# Directions for this task
Each record must be repeated exactly as it stands.

# Source information
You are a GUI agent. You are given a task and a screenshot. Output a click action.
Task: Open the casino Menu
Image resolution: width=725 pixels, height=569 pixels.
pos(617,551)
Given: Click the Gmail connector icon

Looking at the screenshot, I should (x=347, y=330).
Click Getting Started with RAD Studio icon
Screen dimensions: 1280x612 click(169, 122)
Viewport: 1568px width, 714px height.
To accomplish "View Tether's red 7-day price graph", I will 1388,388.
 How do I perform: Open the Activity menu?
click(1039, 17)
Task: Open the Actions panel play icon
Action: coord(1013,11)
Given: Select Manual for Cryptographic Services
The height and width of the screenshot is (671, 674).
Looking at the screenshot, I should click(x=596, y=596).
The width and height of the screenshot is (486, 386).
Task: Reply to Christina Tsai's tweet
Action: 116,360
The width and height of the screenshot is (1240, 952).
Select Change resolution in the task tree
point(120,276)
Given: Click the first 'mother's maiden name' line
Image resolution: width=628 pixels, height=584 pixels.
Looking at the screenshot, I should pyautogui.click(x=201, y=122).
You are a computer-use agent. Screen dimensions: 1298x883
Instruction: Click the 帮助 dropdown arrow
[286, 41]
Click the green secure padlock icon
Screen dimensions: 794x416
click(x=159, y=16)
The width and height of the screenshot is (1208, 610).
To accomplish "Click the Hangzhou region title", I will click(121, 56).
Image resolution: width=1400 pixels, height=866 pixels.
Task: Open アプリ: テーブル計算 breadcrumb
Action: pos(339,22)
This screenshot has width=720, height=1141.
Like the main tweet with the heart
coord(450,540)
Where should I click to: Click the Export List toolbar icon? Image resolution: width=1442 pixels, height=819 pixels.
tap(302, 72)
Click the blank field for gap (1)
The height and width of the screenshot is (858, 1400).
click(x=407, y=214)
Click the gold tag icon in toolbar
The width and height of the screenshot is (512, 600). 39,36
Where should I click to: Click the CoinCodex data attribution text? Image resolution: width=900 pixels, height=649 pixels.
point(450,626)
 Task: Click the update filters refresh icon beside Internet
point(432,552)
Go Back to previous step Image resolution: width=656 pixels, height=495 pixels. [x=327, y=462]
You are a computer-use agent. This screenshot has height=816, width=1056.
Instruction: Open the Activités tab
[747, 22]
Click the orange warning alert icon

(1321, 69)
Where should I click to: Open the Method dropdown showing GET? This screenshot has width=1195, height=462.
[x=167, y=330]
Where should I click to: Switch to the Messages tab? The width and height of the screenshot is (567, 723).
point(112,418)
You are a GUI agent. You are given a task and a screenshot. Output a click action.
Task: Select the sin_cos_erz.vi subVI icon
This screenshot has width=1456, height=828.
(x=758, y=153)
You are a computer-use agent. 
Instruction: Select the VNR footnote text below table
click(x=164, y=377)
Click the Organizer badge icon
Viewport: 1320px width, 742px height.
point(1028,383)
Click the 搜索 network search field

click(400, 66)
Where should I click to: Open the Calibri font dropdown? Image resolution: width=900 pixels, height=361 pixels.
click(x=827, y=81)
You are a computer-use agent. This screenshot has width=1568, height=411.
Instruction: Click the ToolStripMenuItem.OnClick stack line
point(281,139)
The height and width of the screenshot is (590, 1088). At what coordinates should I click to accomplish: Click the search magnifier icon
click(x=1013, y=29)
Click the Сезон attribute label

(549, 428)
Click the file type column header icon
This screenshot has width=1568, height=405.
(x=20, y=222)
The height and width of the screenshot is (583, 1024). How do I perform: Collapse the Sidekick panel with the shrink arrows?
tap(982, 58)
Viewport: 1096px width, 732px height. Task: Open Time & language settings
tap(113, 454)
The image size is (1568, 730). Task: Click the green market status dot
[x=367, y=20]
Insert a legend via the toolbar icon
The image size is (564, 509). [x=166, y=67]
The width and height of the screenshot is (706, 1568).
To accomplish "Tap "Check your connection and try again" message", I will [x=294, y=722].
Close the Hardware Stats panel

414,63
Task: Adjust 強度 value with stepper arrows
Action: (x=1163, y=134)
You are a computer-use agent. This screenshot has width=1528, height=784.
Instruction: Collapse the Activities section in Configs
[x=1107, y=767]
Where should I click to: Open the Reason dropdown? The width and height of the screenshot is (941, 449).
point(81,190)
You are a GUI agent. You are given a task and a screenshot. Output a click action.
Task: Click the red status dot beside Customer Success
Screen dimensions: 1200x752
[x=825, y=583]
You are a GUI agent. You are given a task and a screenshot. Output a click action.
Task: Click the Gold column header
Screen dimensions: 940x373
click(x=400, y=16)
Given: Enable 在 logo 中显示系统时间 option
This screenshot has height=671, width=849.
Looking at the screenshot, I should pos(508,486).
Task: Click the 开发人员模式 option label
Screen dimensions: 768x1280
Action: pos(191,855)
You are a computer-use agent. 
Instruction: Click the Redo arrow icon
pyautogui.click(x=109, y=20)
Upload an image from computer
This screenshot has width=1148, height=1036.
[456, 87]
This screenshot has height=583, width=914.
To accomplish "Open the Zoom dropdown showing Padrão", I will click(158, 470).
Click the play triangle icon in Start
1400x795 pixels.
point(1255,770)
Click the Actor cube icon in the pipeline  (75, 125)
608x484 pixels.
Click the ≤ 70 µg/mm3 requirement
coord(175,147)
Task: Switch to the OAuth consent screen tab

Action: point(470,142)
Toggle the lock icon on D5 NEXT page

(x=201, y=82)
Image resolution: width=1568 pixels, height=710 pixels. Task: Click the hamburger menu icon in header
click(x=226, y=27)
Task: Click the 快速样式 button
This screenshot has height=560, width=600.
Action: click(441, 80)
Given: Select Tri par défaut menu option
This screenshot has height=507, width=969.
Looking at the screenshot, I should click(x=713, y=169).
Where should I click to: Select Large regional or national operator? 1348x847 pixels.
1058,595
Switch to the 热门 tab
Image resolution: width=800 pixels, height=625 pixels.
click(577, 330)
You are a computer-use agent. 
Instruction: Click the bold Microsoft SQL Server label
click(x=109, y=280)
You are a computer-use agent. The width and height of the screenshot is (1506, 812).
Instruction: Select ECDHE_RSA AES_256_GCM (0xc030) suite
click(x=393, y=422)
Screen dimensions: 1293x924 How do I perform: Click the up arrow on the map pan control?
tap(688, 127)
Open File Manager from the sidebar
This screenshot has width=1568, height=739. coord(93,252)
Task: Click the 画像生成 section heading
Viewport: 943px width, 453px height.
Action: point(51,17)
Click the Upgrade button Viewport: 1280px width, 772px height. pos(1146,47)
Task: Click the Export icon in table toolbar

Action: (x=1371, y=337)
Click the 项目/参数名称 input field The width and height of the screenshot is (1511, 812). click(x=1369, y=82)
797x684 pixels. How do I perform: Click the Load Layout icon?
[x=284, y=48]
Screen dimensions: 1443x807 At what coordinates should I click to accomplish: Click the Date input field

# Exercise answer
You are a GUI agent. You are given a task and a screenshot. Output a click action.
Task: Open the casino Menu
Image resolution: width=725 pixels, height=569 pixels.
pos(617,551)
Given: Click the Gmail connector icon

Looking at the screenshot, I should (x=347, y=330).
Click Getting Started with RAD Studio icon
Screen dimensions: 1280x612 click(169, 122)
Viewport: 1568px width, 714px height.
To accomplish "View Tether's red 7-day price graph", I will 1388,388.
 How do I perform: Open the Activity menu?
click(1039, 17)
Task: Open the Actions panel play icon
Action: coord(1013,11)
Given: Select Manual for Cryptographic Services
The height and width of the screenshot is (671, 674).
Looking at the screenshot, I should click(x=596, y=596).
The width and height of the screenshot is (486, 386).
Task: Reply to Christina Tsai's tweet
Action: 116,360
The width and height of the screenshot is (1240, 952).
Select Change resolution in the task tree
point(120,276)
Given: Click the first 'mother's maiden name' line
Image resolution: width=628 pixels, height=584 pixels.
Looking at the screenshot, I should pyautogui.click(x=201, y=122).
You are a computer-use agent. Screen dimensions: 1298x883
Instruction: Click the 帮助 dropdown arrow
[286, 41]
Click the green secure padlock icon
Screen dimensions: 794x416
click(x=159, y=16)
The width and height of the screenshot is (1208, 610).
To accomplish "Click the Hangzhou region title", I will click(121, 56).
Image resolution: width=1400 pixels, height=866 pixels.
Task: Open アプリ: テーブル計算 breadcrumb
Action: pos(339,22)
This screenshot has width=720, height=1141.
Like the main tweet with the heart
coord(450,540)
Where should I click to: Click the Export List toolbar icon? Image resolution: width=1442 pixels, height=819 pixels.
tap(302, 72)
Click the blank field for gap (1)
The height and width of the screenshot is (858, 1400).
click(x=407, y=214)
Click the gold tag icon in toolbar
The width and height of the screenshot is (512, 600). 39,36
Where should I click to: Click the CoinCodex data attribution text? Image resolution: width=900 pixels, height=649 pixels.
point(450,626)
 Task: Click the update filters refresh icon beside Internet
point(432,552)
Go Back to previous step Image resolution: width=656 pixels, height=495 pixels. [x=327, y=462]
You are a computer-use agent. This screenshot has height=816, width=1056.
Instruction: Open the Activités tab
[747, 22]
Click the orange warning alert icon

(1321, 69)
Where should I click to: Open the Method dropdown showing GET? This screenshot has width=1195, height=462.
[x=167, y=330]
Where should I click to: Switch to the Messages tab? The width and height of the screenshot is (567, 723).
point(112,418)
You are a GUI agent. You are given a task and a screenshot. Output a click action.
Task: Select the sin_cos_erz.vi subVI icon
This screenshot has width=1456, height=828.
(x=758, y=153)
You are a computer-use agent. 
Instruction: Select the VNR footnote text below table
click(x=164, y=377)
Click the Organizer badge icon
Viewport: 1320px width, 742px height.
point(1028,383)
Click the 搜索 network search field

click(400, 66)
Where should I click to: Open the Calibri font dropdown? Image resolution: width=900 pixels, height=361 pixels.
click(x=827, y=81)
You are a computer-use agent. This screenshot has width=1568, height=411.
Instruction: Click the ToolStripMenuItem.OnClick stack line
point(281,139)
The height and width of the screenshot is (590, 1088). At what coordinates should I click to accomplish: Click the search magnifier icon
click(x=1013, y=29)
Click the Сезон attribute label

(549, 428)
Click the file type column header icon
This screenshot has width=1568, height=405.
(x=20, y=222)
The height and width of the screenshot is (583, 1024). How do I perform: Collapse the Sidekick panel with the shrink arrows?
tap(982, 58)
Viewport: 1096px width, 732px height. Task: Open Time & language settings
tap(113, 454)
The image size is (1568, 730). Task: Click the green market status dot
[x=367, y=20]
Insert a legend via the toolbar icon
The image size is (564, 509). [x=166, y=67]
The width and height of the screenshot is (706, 1568).
To accomplish "Tap "Check your connection and try again" message", I will [x=294, y=722].
Close the Hardware Stats panel

414,63
Task: Adjust 強度 value with stepper arrows
Action: (x=1163, y=134)
You are a computer-use agent. This screenshot has width=1528, height=784.
Instruction: Collapse the Activities section in Configs
[x=1107, y=767]
Where should I click to: Open the Reason dropdown? The width and height of the screenshot is (941, 449).
point(81,190)
You are a GUI agent. You are given a task and a screenshot. Output a click action.
Task: Click the red status dot beside Customer Success
Screen dimensions: 1200x752
[x=825, y=583]
You are a GUI agent. You are given a task and a screenshot. Output a click action.
Task: Click the Gold column header
Screen dimensions: 940x373
click(x=400, y=16)
Given: Enable 在 logo 中显示系统时间 option
This screenshot has height=671, width=849.
Looking at the screenshot, I should pos(508,486).
Task: Click the 开发人员模式 option label
Screen dimensions: 768x1280
Action: pos(191,855)
You are a computer-use agent. 
Instruction: Click the Redo arrow icon
pyautogui.click(x=109, y=20)
Upload an image from computer
This screenshot has width=1148, height=1036.
[456, 87]
This screenshot has height=583, width=914.
To accomplish "Open the Zoom dropdown showing Padrão", I will click(158, 470).
Click the play triangle icon in Start
1400x795 pixels.
point(1255,770)
Click the Actor cube icon in the pipeline  (75, 125)
608x484 pixels.
Click the ≤ 70 µg/mm3 requirement
coord(175,147)
Task: Switch to the OAuth consent screen tab

Action: point(470,142)
Toggle the lock icon on D5 NEXT page

(x=201, y=82)
Image resolution: width=1568 pixels, height=710 pixels. Task: Click the hamburger menu icon in header
click(x=226, y=27)
Task: Click the 快速样式 button
This screenshot has height=560, width=600.
Action: click(441, 80)
Given: Select Tri par défaut menu option
This screenshot has height=507, width=969.
Looking at the screenshot, I should click(x=713, y=169).
Where should I click to: Select Large regional or national operator? 1348x847 pixels.
1058,595
Switch to the 热门 tab
Image resolution: width=800 pixels, height=625 pixels.
click(577, 330)
You are a computer-use agent. 
Instruction: Click the bold Microsoft SQL Server label
click(x=109, y=280)
You are a computer-use agent. The width and height of the screenshot is (1506, 812).
Instruction: Select ECDHE_RSA AES_256_GCM (0xc030) suite
click(x=393, y=422)
Screen dimensions: 1293x924 How do I perform: Click the up arrow on the map pan control?
tap(688, 127)
Open File Manager from the sidebar
This screenshot has width=1568, height=739. coord(93,252)
Task: Click the 画像生成 section heading
Viewport: 943px width, 453px height.
Action: point(51,17)
Click the Upgrade button Viewport: 1280px width, 772px height. pos(1146,47)
Task: Click the Export icon in table toolbar

Action: (x=1371, y=337)
Click the 项目/参数名称 input field The width and height of the screenshot is (1511, 812). click(x=1369, y=82)
797x684 pixels. How do I perform: Click the Load Layout icon?
[x=284, y=48]
Screen dimensions: 1443x807 At what coordinates should I click to accomplish: Click the Date input field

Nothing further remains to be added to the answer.